JOBS —
**a.** Name every game other than Half-Life that the Half-Life passage mentions.
**b.** For each statement, answer yes or no according to the Half-Life passage, and quote the words that decide it. (i) Half-Life was the only 1998 shooter with scripted events. (ii) Semi-hub-based levels were done first in Hexen 1/2. (iii) Later shooters played more like Sin or Shogo than like Half-Life.
**c.** Retype a section of the Half-Life passage word for word. Start at the words "The latter was" and end after "first play Half-Life?".

EXCERPT —
________________
In contrast here was the first real Marine encounter in Half-Life 1:



The latter was a very different beast than the former. If you were sitting down to play Half-Life 1 for the first time in 1998, you were used to enemies like those in Quake 2, and the likely outcome of your first marine encounter was getting your ass kicked, because encountering AI opponents that aggressive was pretty much unheard of. Quick question: when did you first play Half-Life?

As for the second point, your argument is classic post hoc ergo propter hoc: Half-Life had an in-game story (as did Sin and Shogo) and Half-Life had scripted events (as did Sin and Shogo and Unreal) and every shooter after Half-Life had a story and scripting, therefore Half-Life set the standard that every shooter have a story and scripting. You acknowledge the point that every other shooter from 1998 was doing the same thing, yet you argue that since Half-Life was the most successful shooter released that year the fact that story and scripting were part of a larger, genre-wide trend is irrelevant. Maybe that's true -- maybe the designers of subsequent games were all taking their cues from Half-Life -- but if that's the case then why is it that designers of subsequent shooters incorporated story and scripting, which were part of a larger design trend, and not the stuff like semi-hub-based levels (done first in Hexen 1/2 but rarely done elsewhere besides Half-Life), or a continuous gameworld where one map leads seamlessly into the next, or telling the story entirely through in game interactions, or the use of extended environmental puzzles (remember the nuke facility with trip mines and headcrabs?), or breaking up the high tempo action with low tempo gameplay? The absence of these salient design features in subsequent games, and the presence of design features common to other 1998 shooters, is why I make my argument that the influence of Half-Life is vastly overestimated. Yes, shooters after Half-Life were never the same as shooters before Half-Life, but those subsequent shooters played a lot more like Sin or Shogo than they did Half-Life.
________________
DATA SEGMENT —
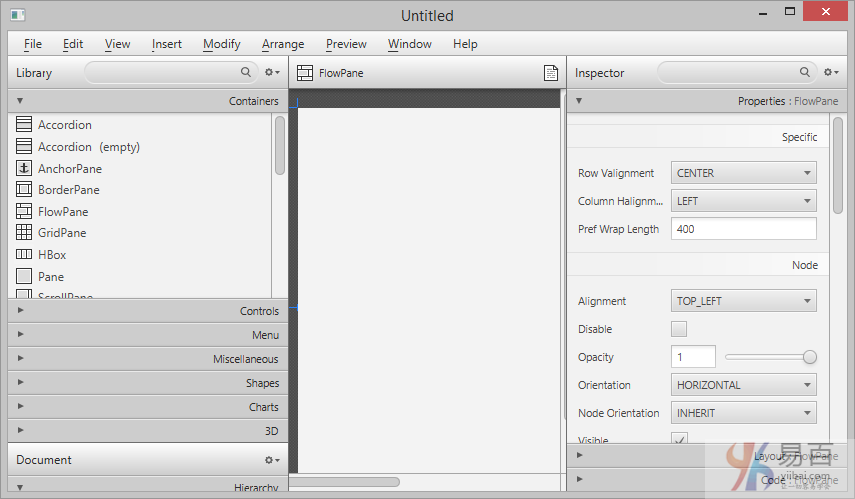Click the Accordion container icon in Library
This screenshot has width=855, height=499.
[x=24, y=125]
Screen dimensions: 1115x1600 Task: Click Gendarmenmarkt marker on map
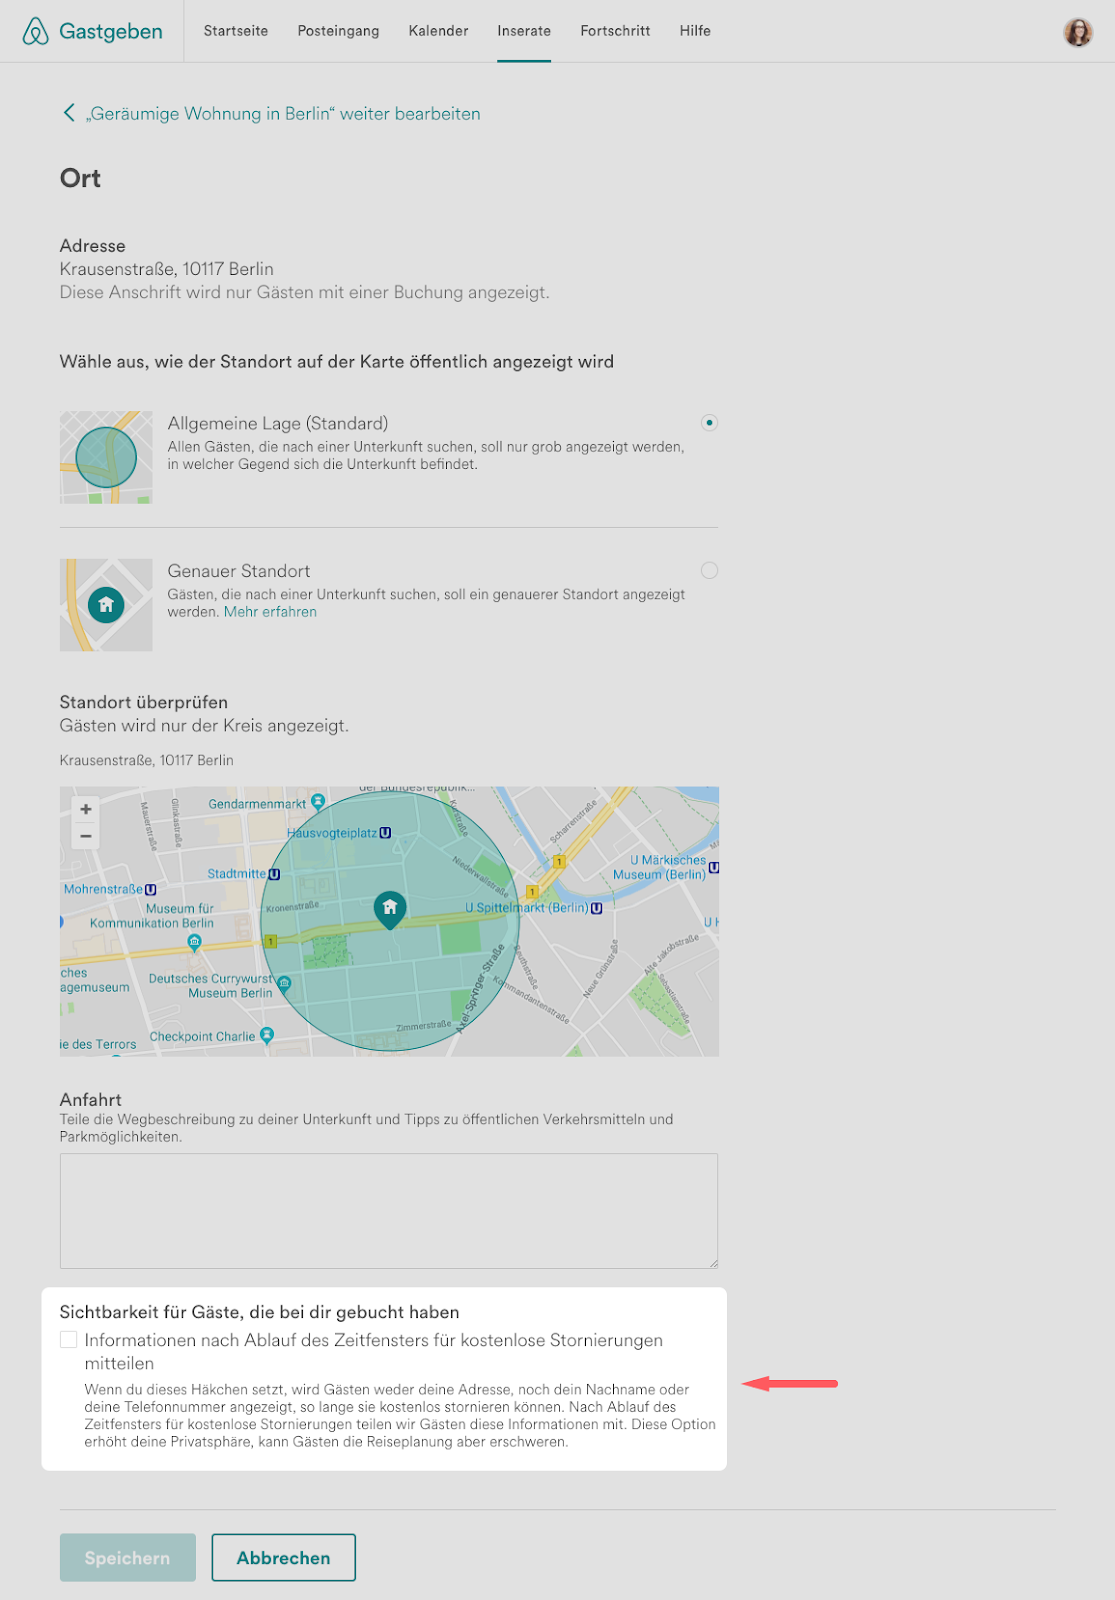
________________
ANSWERS GIVEN —
**a.** Quake 2, Sin, Shogo, Unreal, Hexen 1/2

**b.**
(i) No: "Half-Life had scripted events (as did Sin and Shogo and Unreal)"
(ii) Yes: "semi-hub-based levels (done first in Hexen 1/2 but rarely done elsewhere besides Half-Life)"
(iii) Yes: "those subsequent shooters played a lot more like Sin or Shogo than they did Half-Life"

**c.**
The latter was a very different beast than the former. If you were sitting down to play Half-Life 1 for the first time in 1998, you were used to enemies like those in Quake 2, and the likely outcome of your first marine encounter was getting your ass kicked, because encountering AI opponents that aggressive was pretty much unheard of. Quick question: when did you first play Half-Life?